Remember the Tylenol fiasco in 1982? You can read about it here: http://iml.jou.ufl.edu/projects/Spring01/Hogue/tylenol.html -- AOL won't let me do links because I'm on a MAC unless I use FIREFOX. When they launched the banners they screwed up FIREFOX too. So you will have to cut and paste, Sorry.
Anyway, somebody put cyanide in Tylenol capsules and seven people died. They never actually pinned the murders on anybody, but there was a suspect for a long time.
But, the point is, Tylenol did one of the best PR jobs ever to make its customers feel safe in using their products again.
Think about it, would you want to use a pill that had killed people? But they put lots of failsafe measures in place, triple sealing the cap, and ultimately removing the capsules from the shelves, switching to caplets, whatever it took.
Plus the president went on the air with commercials to deal with consumer confidence concerns. Anyway, they cared about the people that used their product and did whatever it took to keep them as customers.
Imagine if Tylenol had been owned by AOL. Haaaaaaaaaaaa.
Okay, we're getting reports some people died using our stuff. How many? Seven, maybe? Out of how many customers? Millions.

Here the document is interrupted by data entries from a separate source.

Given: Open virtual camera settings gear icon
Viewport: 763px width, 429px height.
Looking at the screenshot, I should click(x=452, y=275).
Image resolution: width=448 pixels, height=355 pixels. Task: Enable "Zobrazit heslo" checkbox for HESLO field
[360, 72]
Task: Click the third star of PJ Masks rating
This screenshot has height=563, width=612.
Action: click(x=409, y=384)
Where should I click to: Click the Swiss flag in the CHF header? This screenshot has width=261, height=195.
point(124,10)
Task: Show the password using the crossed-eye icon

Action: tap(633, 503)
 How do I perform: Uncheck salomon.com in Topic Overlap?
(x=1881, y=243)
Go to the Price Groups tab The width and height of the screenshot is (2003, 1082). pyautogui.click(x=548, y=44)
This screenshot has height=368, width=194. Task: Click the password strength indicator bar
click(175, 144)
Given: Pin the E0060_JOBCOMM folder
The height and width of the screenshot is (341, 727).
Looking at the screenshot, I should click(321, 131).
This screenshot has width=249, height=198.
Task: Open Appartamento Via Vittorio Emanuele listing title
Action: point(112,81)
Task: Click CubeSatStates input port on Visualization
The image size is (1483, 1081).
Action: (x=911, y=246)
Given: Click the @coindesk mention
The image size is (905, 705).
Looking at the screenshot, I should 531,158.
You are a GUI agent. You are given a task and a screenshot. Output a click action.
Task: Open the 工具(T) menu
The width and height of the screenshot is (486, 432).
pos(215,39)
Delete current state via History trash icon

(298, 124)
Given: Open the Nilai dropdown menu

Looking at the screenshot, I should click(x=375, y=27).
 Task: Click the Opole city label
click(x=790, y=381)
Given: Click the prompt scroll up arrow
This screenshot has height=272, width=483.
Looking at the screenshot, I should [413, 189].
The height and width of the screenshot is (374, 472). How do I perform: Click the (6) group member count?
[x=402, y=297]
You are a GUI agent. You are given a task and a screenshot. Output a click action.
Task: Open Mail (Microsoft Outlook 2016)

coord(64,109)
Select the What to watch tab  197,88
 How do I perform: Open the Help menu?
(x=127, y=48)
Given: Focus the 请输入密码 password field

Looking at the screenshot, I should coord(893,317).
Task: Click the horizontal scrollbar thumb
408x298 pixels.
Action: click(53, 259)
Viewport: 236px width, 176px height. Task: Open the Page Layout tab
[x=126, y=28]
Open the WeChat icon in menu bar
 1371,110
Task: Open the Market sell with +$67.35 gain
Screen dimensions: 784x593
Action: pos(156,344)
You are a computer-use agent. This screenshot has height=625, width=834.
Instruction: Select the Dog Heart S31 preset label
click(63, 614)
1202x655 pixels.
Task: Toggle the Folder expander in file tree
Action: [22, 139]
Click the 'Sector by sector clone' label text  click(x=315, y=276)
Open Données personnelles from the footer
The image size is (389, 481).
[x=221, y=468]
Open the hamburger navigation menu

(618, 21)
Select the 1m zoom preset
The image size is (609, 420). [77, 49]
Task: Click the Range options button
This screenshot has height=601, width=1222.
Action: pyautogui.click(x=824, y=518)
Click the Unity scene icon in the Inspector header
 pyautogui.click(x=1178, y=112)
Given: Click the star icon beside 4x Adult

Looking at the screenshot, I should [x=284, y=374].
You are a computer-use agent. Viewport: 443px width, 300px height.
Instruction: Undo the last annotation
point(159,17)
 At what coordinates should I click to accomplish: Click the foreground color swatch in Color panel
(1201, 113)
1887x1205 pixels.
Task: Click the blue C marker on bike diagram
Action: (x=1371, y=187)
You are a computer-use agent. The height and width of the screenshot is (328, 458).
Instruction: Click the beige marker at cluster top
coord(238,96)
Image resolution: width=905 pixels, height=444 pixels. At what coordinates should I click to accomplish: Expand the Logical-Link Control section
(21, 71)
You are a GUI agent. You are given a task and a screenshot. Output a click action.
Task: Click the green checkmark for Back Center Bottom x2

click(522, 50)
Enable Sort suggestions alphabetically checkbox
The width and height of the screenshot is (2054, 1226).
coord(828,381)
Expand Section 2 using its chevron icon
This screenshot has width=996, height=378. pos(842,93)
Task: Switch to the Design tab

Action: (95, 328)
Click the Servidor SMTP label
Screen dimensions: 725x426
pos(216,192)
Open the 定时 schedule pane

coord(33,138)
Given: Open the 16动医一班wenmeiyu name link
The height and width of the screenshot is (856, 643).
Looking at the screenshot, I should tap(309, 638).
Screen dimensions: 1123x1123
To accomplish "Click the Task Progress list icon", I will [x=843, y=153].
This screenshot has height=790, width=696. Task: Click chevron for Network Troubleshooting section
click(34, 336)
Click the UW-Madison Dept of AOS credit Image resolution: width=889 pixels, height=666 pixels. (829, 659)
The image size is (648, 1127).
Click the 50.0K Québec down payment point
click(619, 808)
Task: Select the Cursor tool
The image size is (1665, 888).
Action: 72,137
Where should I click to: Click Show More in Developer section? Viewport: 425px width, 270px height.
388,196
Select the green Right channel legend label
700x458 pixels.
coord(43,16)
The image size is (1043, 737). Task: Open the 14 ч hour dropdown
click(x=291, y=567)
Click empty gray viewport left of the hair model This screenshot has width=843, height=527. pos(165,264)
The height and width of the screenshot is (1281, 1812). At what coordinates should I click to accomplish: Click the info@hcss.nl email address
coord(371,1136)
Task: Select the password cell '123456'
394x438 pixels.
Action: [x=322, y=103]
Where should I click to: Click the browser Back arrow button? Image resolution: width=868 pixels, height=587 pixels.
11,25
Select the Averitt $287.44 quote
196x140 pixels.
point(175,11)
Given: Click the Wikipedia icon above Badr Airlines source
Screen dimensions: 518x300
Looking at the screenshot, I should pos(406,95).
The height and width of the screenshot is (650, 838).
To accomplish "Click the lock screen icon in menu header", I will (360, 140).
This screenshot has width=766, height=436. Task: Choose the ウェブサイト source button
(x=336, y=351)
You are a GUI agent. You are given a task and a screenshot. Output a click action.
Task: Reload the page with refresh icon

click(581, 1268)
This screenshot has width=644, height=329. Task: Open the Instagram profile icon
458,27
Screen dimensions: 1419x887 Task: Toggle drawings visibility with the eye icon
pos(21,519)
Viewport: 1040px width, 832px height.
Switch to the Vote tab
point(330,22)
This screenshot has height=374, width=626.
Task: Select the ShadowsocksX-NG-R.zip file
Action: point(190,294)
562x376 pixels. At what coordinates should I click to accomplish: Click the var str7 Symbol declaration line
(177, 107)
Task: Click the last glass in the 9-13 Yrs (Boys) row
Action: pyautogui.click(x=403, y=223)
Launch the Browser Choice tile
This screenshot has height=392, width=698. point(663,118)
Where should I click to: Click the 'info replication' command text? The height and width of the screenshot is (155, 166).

Come on, big deal. Who needs 'em. As for making our product more user safe and/or friendly, why bother? They'll learn how to sniff for the telltale signs of cyanide when they open up the bottle. Why should we have to go to the expense of putting seals on our containers. That costs money. Our money.
And we're in the business of making money, not spending it.
How long do you think it would take for Tylenol to be out of business?
Here's an irony. Apparently AOL has lost over 600,000 paying customers in the last three months.
How many journals are there? Two thousand? Even if we all left at once, who would notice. We're a pimple on their butts. We have to figure out a way to make a big festering sore out of this.
Maybe we should take a lesson from Tylenol. Someone needs to die.